La publicidad de Arnet presenta a un hijo asesor de imagen y a una madre dispuesta a ponerse en sus manos, todo sea por la amistad virtual. Un comercial que se ríe de los estereotipos mientras les rinde un delirante homenaje.
› Por Graciela Zob
Es hora de dormir. De hecho, el marido ya es apenas una cabecita sobre la almohada mirando para el otro costado. Ella, en cambio, todavía está leyendo, siempre alertas las mujeres, siempre dispuestas a reinventarse, a seguir aprendiendo, a aprovechar el tiempo. La mamá de esta publicidad está leyendo un libro de autoayuda, de instrucciones, “Técnicas” para algo, se alcanza a leer. El niño irrumpe sin golpear la puerta del cuarto, lleva su computadora portátil abierta y se dirige a su madre, ignorando por completo al lirón: “Ok, te acepto como amiga en Facebook, ma, pero tu foto de perfil te la hago yo”.

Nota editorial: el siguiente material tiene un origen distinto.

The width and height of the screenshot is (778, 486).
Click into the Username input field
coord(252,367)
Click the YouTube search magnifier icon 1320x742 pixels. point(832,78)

El famoso abismo generacional que tanto exasperaba a las generaciones de hace unas décadas hoy es un bache cubierto por una serie de estrategias virtuales, de técnicas de rejuvenecimiento y de una comprensión del pasado por parte de los más jóvenes, tamizada por Los Simpson u otras obras paródicas que los adultos miraron con ellos. Así es que la vergüenza que todo niño, preadolescente como es el caso, siente hacia el estilo demodé de su madre, aparece aquí como disparador de un recorrido desopilante y amoroso por estas técnicas de acercamiento mutuo. Para ser aceptada como amiga del selecto grupo del niño, la madre, que más allá de sus kilitos, de sus pasados treinta y de su falta de calle cibernética, quisiera ser una más entre todas las beneficiarias del statu quo, se presta como una verdadero modelo, como una adorable elefanta en un bazar a todos los clisés de la belleza, la felicidad, el glamour, el éxito, que su niño junto con ella ha mamado de revistas, otros avisos publicitarios y etcétera y ahora se dispone a escupir como un verdadero experto.
De pronto el niño es el grande y la madre es la niñita manipulada. El pequeño se ha convertido en una especie de asesor de imagen, artista del marketing, promotor de modelos remanidos que va dando instrucciones a su madre:
“Así, estás en Pinamar, estás en la playa, más postura, relajate.” En un estudio donde se ve que otras personas están haciendo lo mismo, es decir, otras ficciones para venderse a sí mismas o algún producto, este niño confirma el trueque de edades cuando dice: “¡Dale, viejita, que les pasás el trapo a todas!” con un registro más digno de Luis Sandrini que de un chico de su edad. Es que el candor y el amor, tan anacrónicos como las películas de Sandrini y tan reducidos en otras publicidades a una milanesa bien servida o a un trapito que saca bacterias, aparecen en esta historia renovados y revalorados. Tanto la madre como el hijo están por fuera del standard de cuerpos tan limitado del elenco publicitario. Al niño se le ha permitido incluso un savoir faire sobre moda, diseño, estética, que no condice con la estricta obligación de cumplir con los estrictos roles de género consabidos. La elección de estas desviaciones se debe a que aquí, el comercial se orienta a la risa que nos rimamos juntos, de tales mandatos de flacura y brillo. Sin el dedo en alto contra las publicidades que fijan a las mujeres en la figura de las amas de casa limpialotodo, estas escenas ponen en juego a una mujer más parecida a las espectadoras de verdad. La madre que surfea a riesgo de caerse y que posa como Natassia Kinski con obediencia de pupila, finalmente al ver el resultado agradece a su hijo que la haya dejado así, que le haya quitado la celulitis. Porque eso era todo.
“Mirá cómo te dejé, estás para bailar en el caño, ma...” contesta el niño un poco más cercano al espíritu Tinelli y al discurso de su padre que el de su abuelo. Madre e hijo regresan juntos al hogar sabiendo que el perfil es materia de photoshop y la amistad, cuestión de click. Y la relación madre e hijo en este mundo líquido, una de los compañerismos más sólidos y desquiciados, que dan ganas de festejar con más horas de navegación.